§ **TEXT EXTRACT**
[Begin]

# Are vampires considered mythic creatures?



## hnorwood (May 12, 2013)

Just would like feed back on how readers feel about vampire books.  Are they not mythical creatures?  Or do you think they have been so over done the last few years?
Thanks


----------



## Ireth (May 12, 2013)

I like vampires, personally, and I've written a fair bit about them. I would definitely classify them as mythical -- the humanoid, rise-from-the-grave ones, at least. Obviously there are sanguivorous organisms in real life, like those darn mosquitoes. XD


----------



## Devor (May 12, 2013)

Mythical? I would think so. But they're in that super-popular range that tends to attract a lot of inexperienced writers. "Vampires" can raise red flags for some people, not because there's anything wrong with them, but because they're the first things people think of when they want to write, before they learn anything about story structure. So if it's your first story, proceed with that in mind.


----------



## hnorwood (May 13, 2013)

Good to know thank you.


----------



## hnorwood (May 13, 2013)

I feel its the reason my book gets instant rejection from agents :/  Those that have read it on their kindles say they loved it, even could not put the book down. However, it's been rejected by agents numerous times.


----------



## KRHolbrook (May 14, 2013)

hnorwood said:


> I feel its the reason my book gets instant rejection from agents :/  Those that have read it on their kindles say they loved it, even could not put the book down. However, it's been rejected by agents numerous times.



I think this is where you have to question exactly who is reading it on their kindles. Agents look at everything that makes up the writing, and if there's a lot of glitches (or maybe just a specific one), they'll reject it, while readers just...read, for the most part.


----------

[End]

§ **DATA SHOWN**

[Begin]

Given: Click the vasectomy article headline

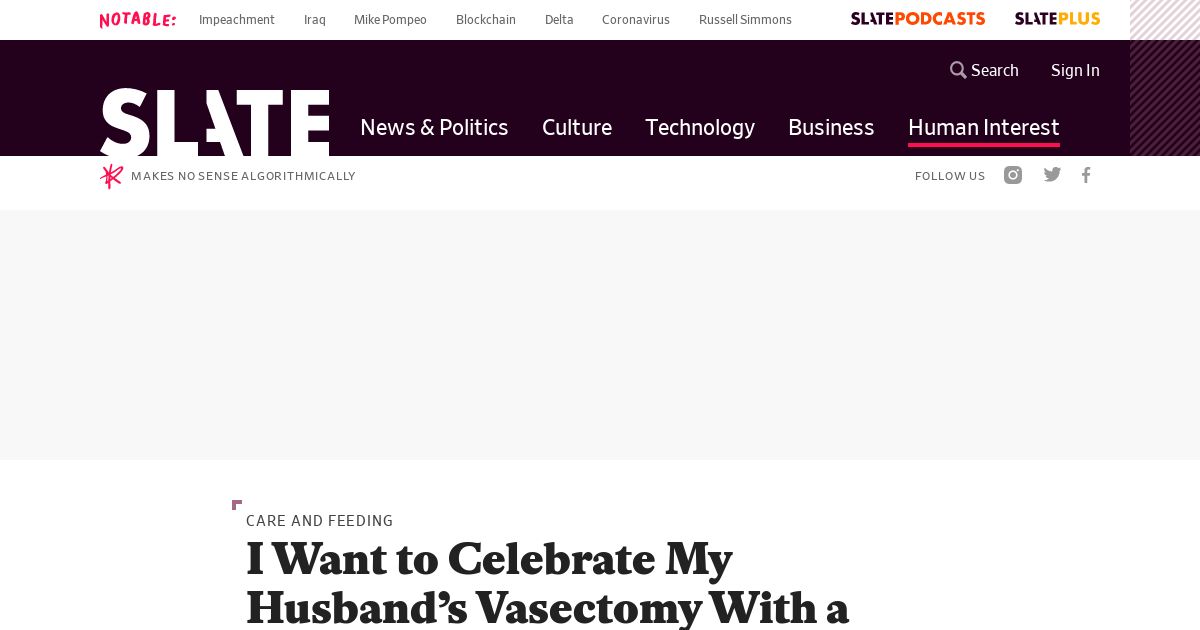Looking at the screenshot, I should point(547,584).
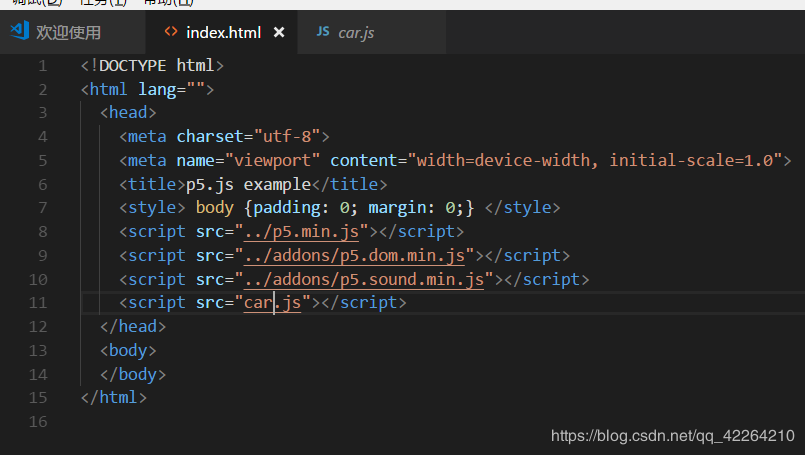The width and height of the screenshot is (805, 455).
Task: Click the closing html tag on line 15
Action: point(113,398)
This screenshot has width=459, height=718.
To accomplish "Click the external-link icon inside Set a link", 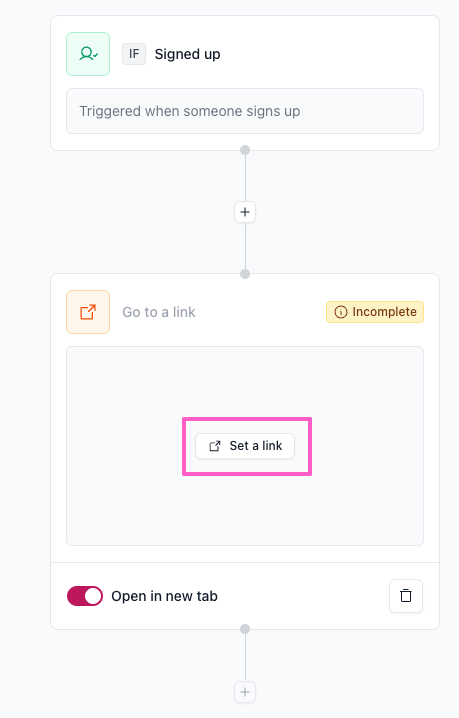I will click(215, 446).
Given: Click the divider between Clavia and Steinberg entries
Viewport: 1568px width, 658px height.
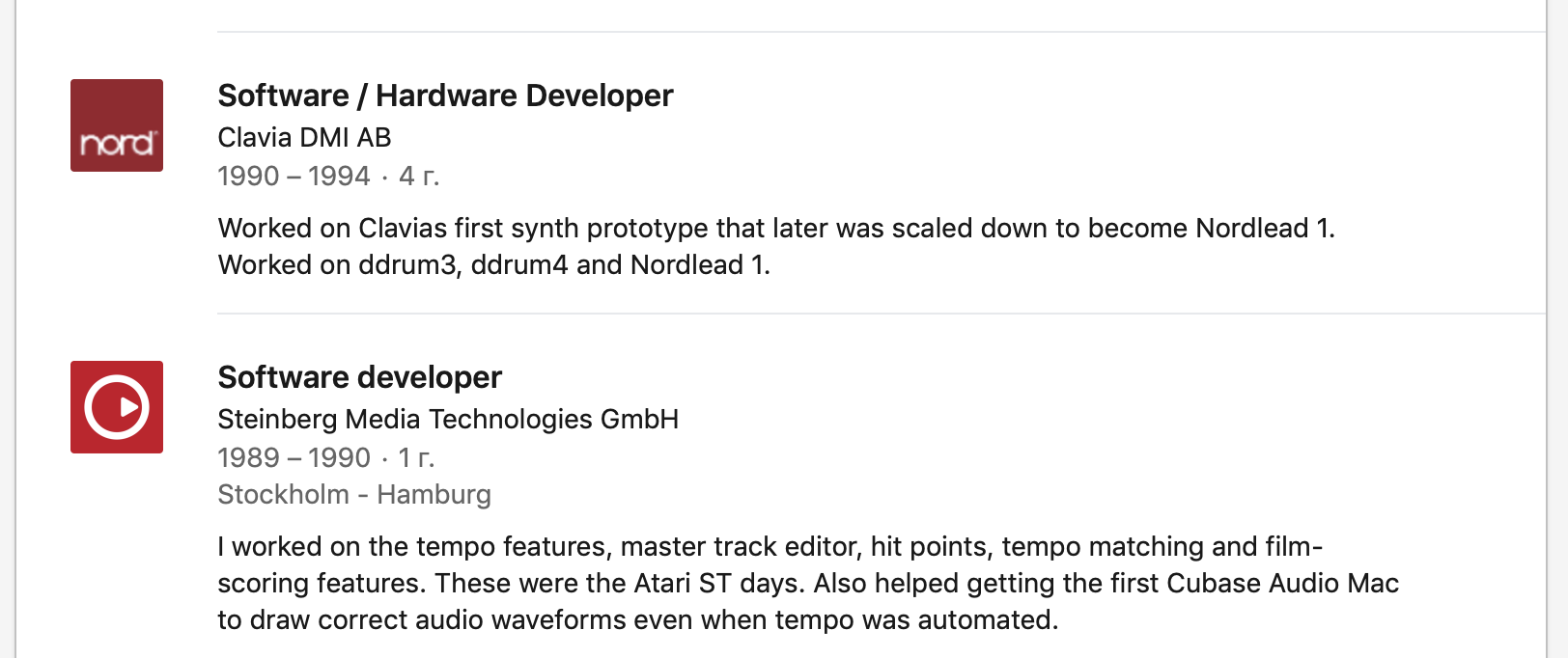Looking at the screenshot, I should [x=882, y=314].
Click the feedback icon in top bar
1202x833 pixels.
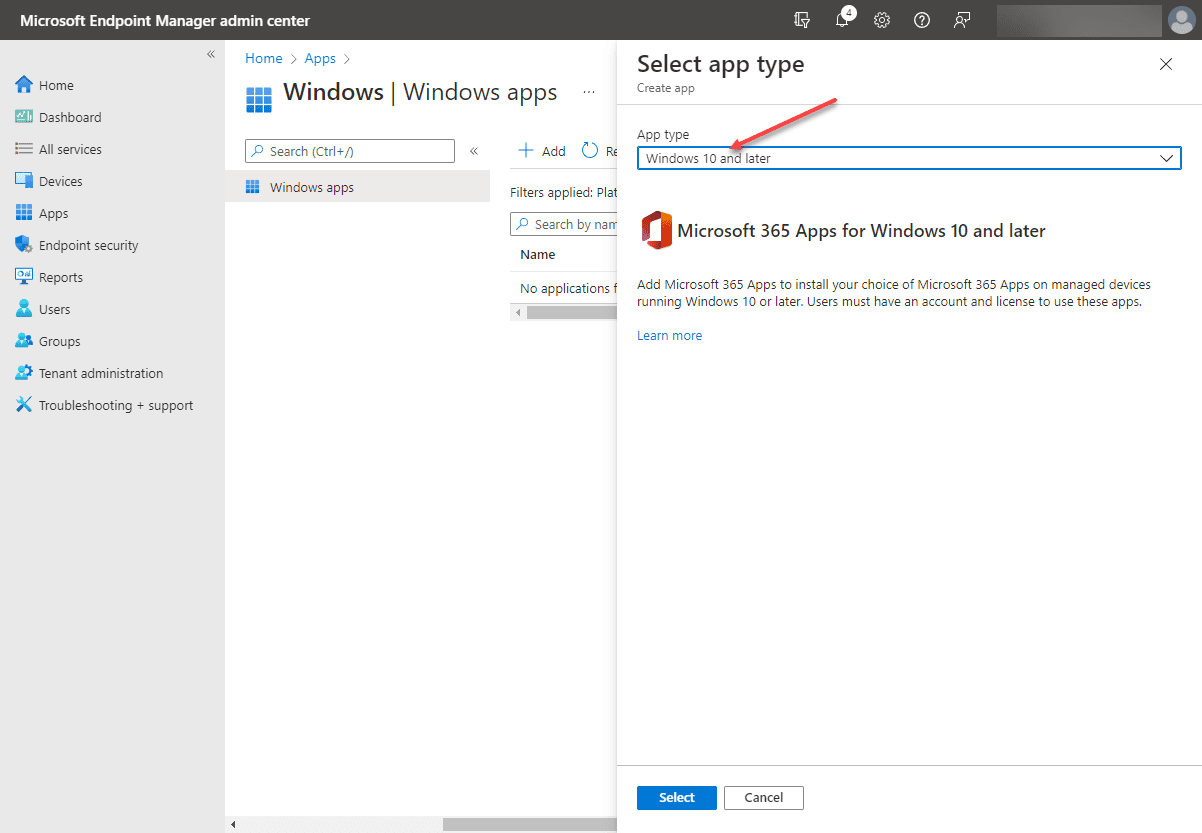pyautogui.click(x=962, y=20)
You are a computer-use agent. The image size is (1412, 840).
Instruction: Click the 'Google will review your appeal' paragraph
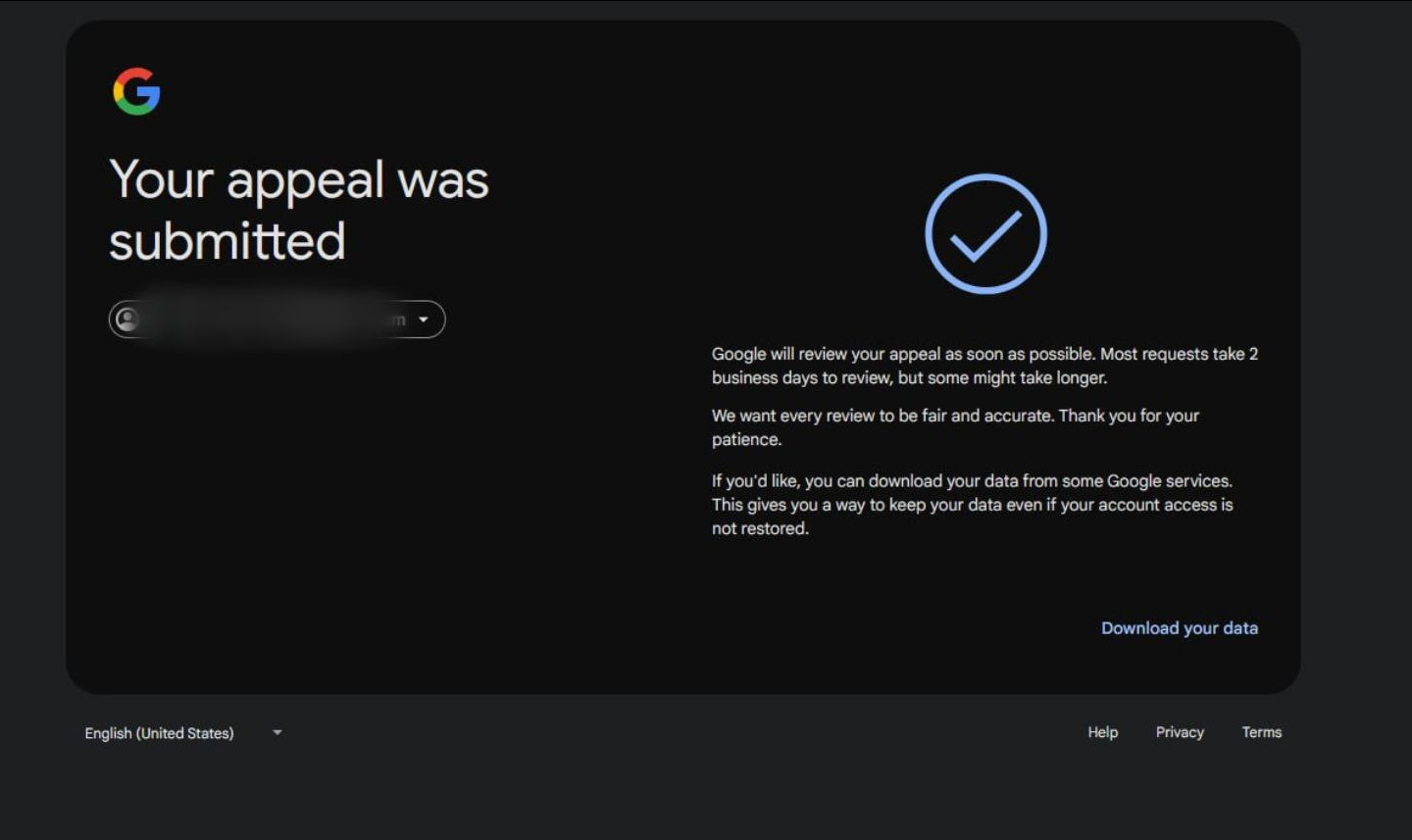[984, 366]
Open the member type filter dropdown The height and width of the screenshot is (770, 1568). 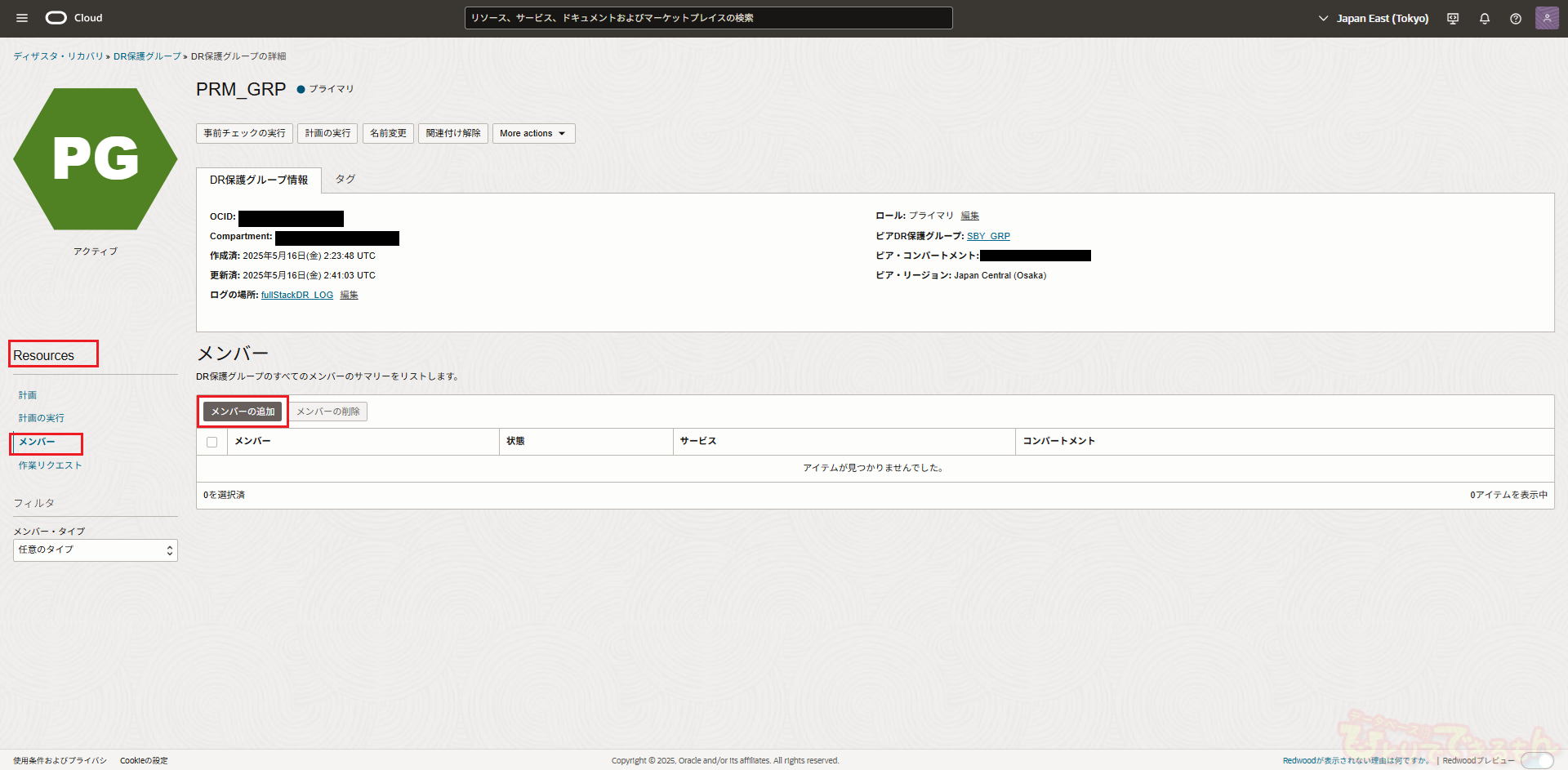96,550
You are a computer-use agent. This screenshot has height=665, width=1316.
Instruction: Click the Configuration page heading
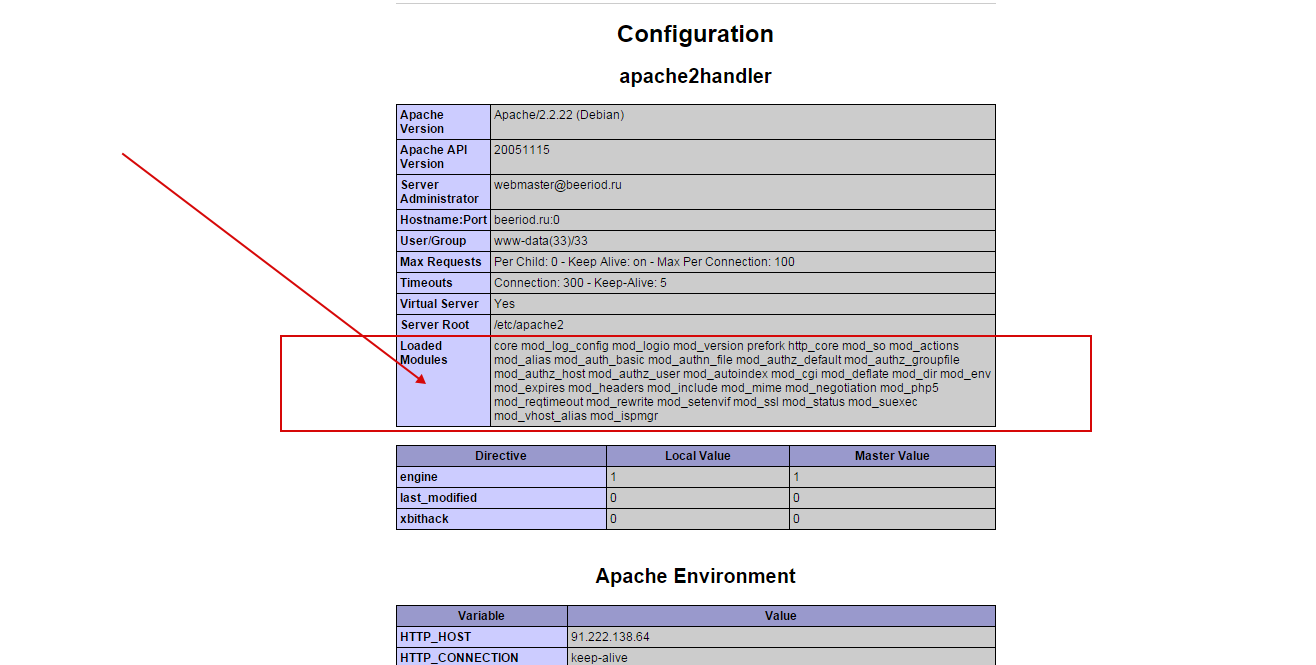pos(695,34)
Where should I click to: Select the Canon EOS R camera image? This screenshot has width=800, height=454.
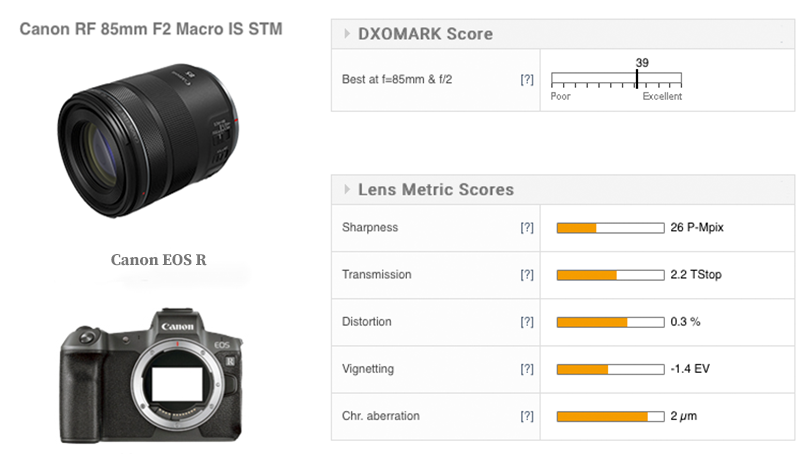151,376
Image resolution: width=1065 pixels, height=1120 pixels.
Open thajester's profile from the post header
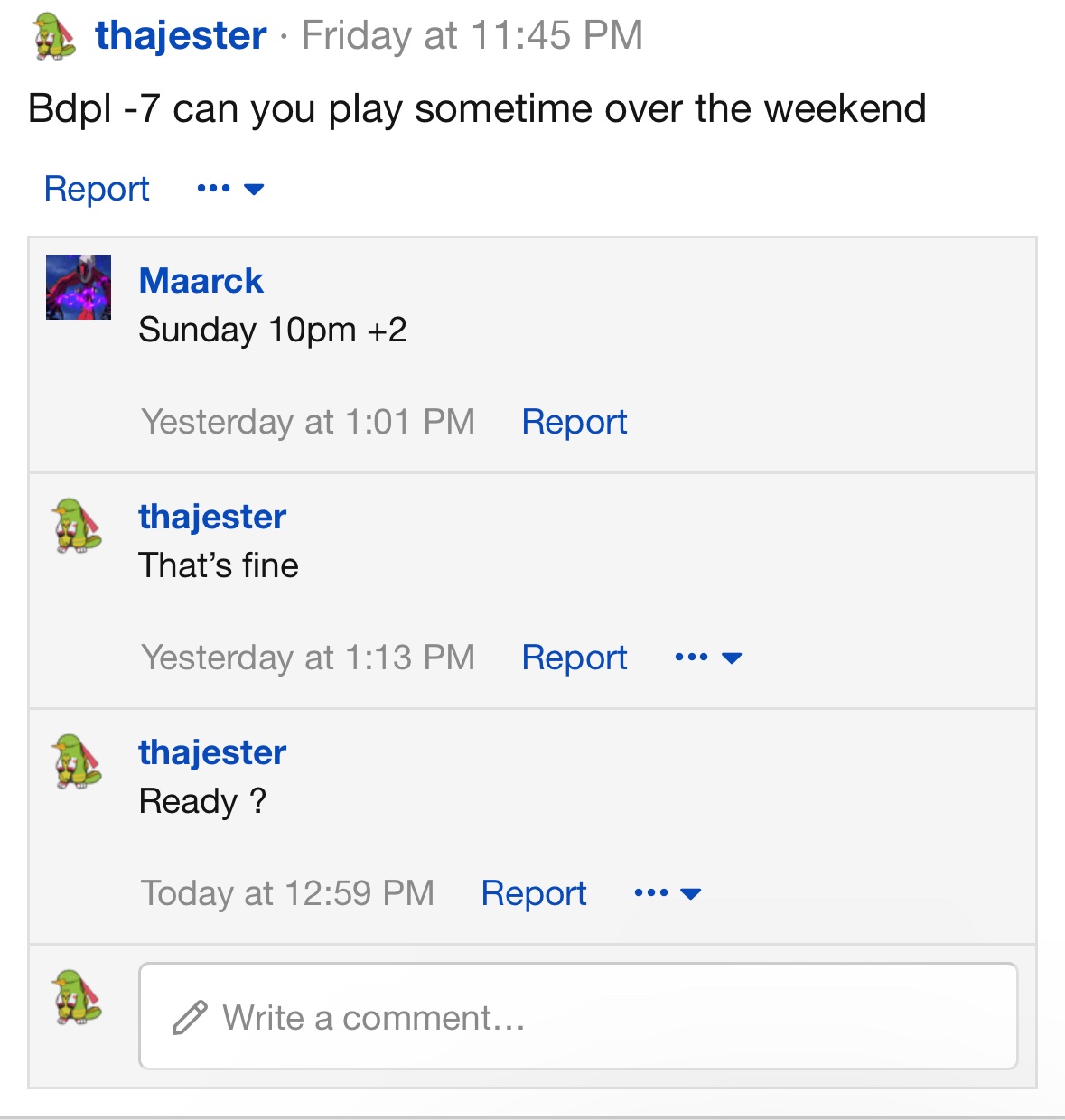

[End]

§ **REQUIRED ACTIONS**
[a] In the vampire thread, print everything from "## KRHolbrook (May" down to "the most part.", word for word.
[b] According to the vampire thread, why can vampires raise red flags for some people? Answer in one to three sentences.

§ **WORKED SOLUTIONS**
[a]
## KRHolbrook (May 14, 2013)

hnorwood said:


> I feel its the reason my book gets instant rejection from agents :/  Those that have read it on their kindles say they loved it, even could not put the book down. However, it's been rejected by agents numerous times.



I think this is where you have to question exactly who is reading it on their kindles. Agents look at everything that makes up the writing, and if there's a lot of glitches (or maybe just a specific one), they'll reject it, while readers just...read, for the most part.

[b] Vampires fall in a super-popular range that tends to attract many inexperienced writers. They raise red flags not because anything is wrong with them, but because they are the first thing people think of when they want to write, before they learn anything about story structure.